Enfrentando Hollyworld
Com uma rede de produção e distribuição que opera em escala mundial, estimulada pela concentração em grandes conglomerados midiáticos, as majors dominam o mercado cinematográfico. Mas, apesar desse cenário arrasador, existem formas de resistir à uniformização do acesso aos produtos audiovisuais hegemônicos
“Se cinema é cachoeira, vídeo é arrebentação” (Guiwhi)
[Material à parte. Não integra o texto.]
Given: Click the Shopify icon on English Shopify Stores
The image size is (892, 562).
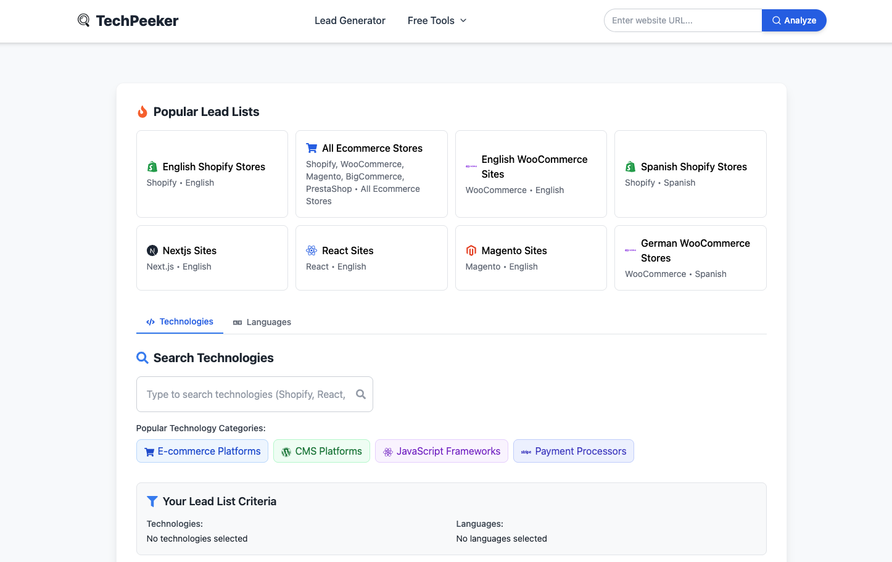Looking at the screenshot, I should [152, 167].
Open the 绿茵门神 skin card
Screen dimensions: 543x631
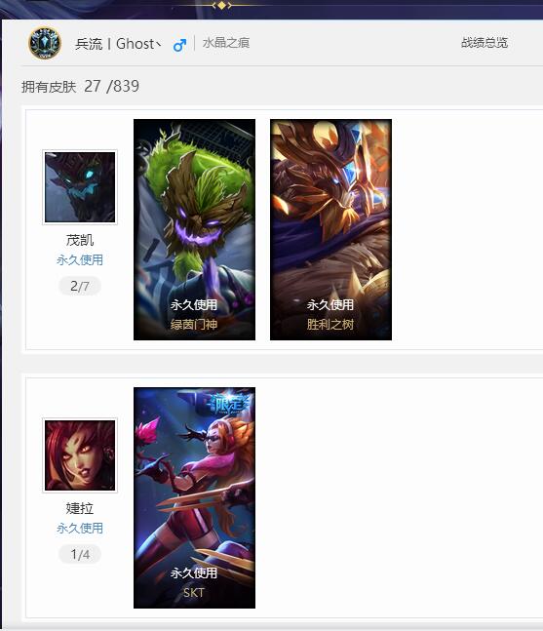point(194,229)
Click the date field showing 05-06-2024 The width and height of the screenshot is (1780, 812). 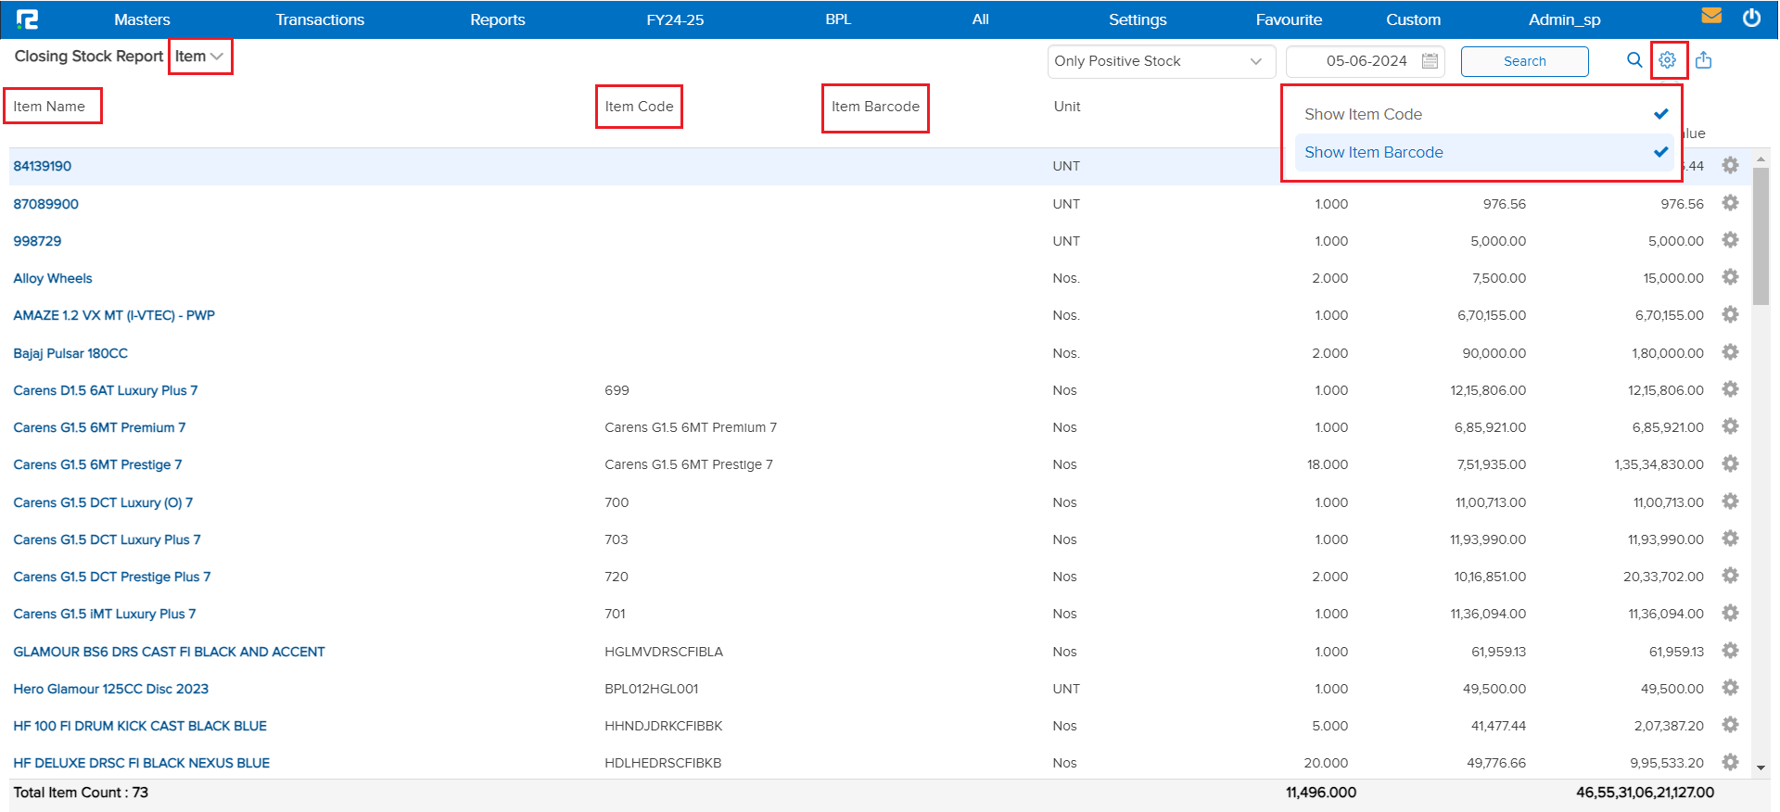click(x=1366, y=61)
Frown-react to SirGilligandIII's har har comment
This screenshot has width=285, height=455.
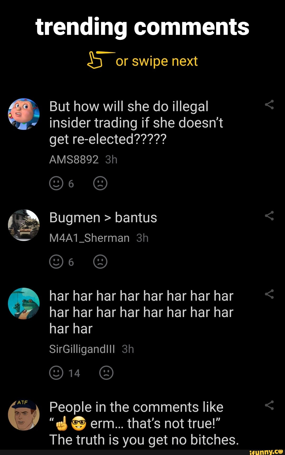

“Quem não deve não treme” (dito popular)
Por um processo histórico, a concentração da indústria cinematográfica remonta ao período entre guerras, em que o cinema hollywoodiano conquistou os mercados mundiais com uma distribuição massiva. No entanto, nas últimas décadas é visível o aprofundamento desse processo de centralização. Um oligopólio de seis empresas (Warner, Sony, Disney, Paramount, Universal e FOX) domina a indústria cinematográfica mundialmente, de modo que dos vinte filmes de maior bilheteria lançados em 2008, apenas um não tem participação de uma dessas companhias. São empresas que funcionam numa integração vertical, em que o domínio de suas atividades está na distribuição, e não propriamente na produção ou na exibição, comprovando que a circulação é o fator-chave desse modelo.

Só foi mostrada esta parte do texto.